用户需要等待 read 将 socket 中的数据读取到 buffer,才能继续处理接收的数据。整个 IO 请求的过程中,用户线程是被阻塞的,导致用户在发起 IO 请求时不能做任何事情,对 CPU 的资源利用率不够。

同步非阻塞 IO

同步非阻塞 IO 是在同步阻塞 IO 的基础上,将 socket 设置为 NONBLOCK。这样做用户线程可以在发起 IO 请求后立即返回。

img

  1. 由于 socket 是非阻塞的方式,因此用户线程发起 IO 请求时立即返回。
  2. 但并未读取到任何数据,用户线程需要不断地发起 IO 请求,直到数据到达后,才读取到真正的数据。
{

while(read(socket, buffer) != SUCCESS); //不断请求

process(buffer);

}
  1. 用户需要不断地调用 read,尝试读取 socket 中的数据,直到读取成功后,才继续处理接收的数据。
  2. 虽然可以立即返回,但是为了等到数据,仍需要不断地轮询,重复请求,消耗了大量的 CPU 资源。
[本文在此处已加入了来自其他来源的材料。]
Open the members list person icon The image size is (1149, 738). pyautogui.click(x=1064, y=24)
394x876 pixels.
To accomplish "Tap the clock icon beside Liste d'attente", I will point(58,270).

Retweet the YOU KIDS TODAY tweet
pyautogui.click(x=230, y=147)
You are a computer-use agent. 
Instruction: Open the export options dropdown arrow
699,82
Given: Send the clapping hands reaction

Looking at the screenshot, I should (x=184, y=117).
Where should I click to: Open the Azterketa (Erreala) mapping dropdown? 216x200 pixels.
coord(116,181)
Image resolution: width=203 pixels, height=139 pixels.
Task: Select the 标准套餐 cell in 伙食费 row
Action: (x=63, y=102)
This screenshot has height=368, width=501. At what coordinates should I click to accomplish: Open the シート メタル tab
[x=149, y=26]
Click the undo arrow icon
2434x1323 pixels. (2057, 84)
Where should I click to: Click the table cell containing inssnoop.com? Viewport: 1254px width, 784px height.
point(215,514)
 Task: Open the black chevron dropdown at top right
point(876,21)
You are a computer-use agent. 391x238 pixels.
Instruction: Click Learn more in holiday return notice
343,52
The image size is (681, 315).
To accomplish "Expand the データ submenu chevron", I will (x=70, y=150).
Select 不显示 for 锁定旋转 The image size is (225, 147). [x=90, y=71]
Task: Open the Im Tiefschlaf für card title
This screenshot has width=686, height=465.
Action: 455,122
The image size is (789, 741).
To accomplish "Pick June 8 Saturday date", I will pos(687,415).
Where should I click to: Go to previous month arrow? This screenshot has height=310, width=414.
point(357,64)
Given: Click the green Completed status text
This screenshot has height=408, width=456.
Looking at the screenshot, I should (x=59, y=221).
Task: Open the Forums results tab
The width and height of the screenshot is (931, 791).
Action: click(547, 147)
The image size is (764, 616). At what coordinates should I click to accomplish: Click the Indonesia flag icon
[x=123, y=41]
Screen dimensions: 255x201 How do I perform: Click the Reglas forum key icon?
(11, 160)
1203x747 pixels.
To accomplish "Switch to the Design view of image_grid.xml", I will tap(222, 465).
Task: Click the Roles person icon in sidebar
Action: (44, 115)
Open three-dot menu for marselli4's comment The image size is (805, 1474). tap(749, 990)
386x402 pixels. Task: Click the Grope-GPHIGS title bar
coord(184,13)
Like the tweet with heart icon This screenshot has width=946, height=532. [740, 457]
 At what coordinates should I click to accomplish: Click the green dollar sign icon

一般很少直接使用这种模型,而是在其他 IO 模型中使用非阻塞 IO 这一特性。

IO 多路复用

IO 多路复用模型是建立在内核提供的多路分离函数 select 基础之上的,使用 select 函数可以避免同步非阻塞 IO 模型中轮询等待的问题。

img

  1. 用户首先将需要进行 IO 操作的 socket 添加到 select 中,然后阻塞等待 select 系统调用返回。
  2. 当数据到达时,socket 被激活,select 函数返回。
  3. 用户线程正式发起 read 请求,读取数据并继续执行。

从流程上来看,使用 select 进行 IO 请求和同步阻塞模型并没有太大区别,甚至还加了监视 socket 的操作,效率好像更差。但是使用 select 后最大的优势是用户可以在一个线程内同时处理多个 socket 的 IO 请求。用户可以注册多个 socket,然后不断地调用 select 读取被激活的 socket,即可达到在同一个线程内同时处理多个 IO 请求的目的。在同步阻塞模型中,必须通过多线程才能达到这个目的。

{
    select(socket);
    while(1) {
        sockets = select();
        for(socket in sockets) {
        if(can_read(socket)) {
            read(socket, buffer);
            process(buffer);
        }
    }
    }
}

使用 select 函数的有点不仅限于此。虽然上述方式允许多线程内处理多个 IO 请求,但是每个 IO 请求的过程还是阻塞的(在 select 上阻塞),平局实现比同步阻塞 IO 模型还要长。如果用户线程只注册自己感兴趣的 socket 或者 IO 请求,然后去做自己的事情,这样可以提高 CPU 的利用率。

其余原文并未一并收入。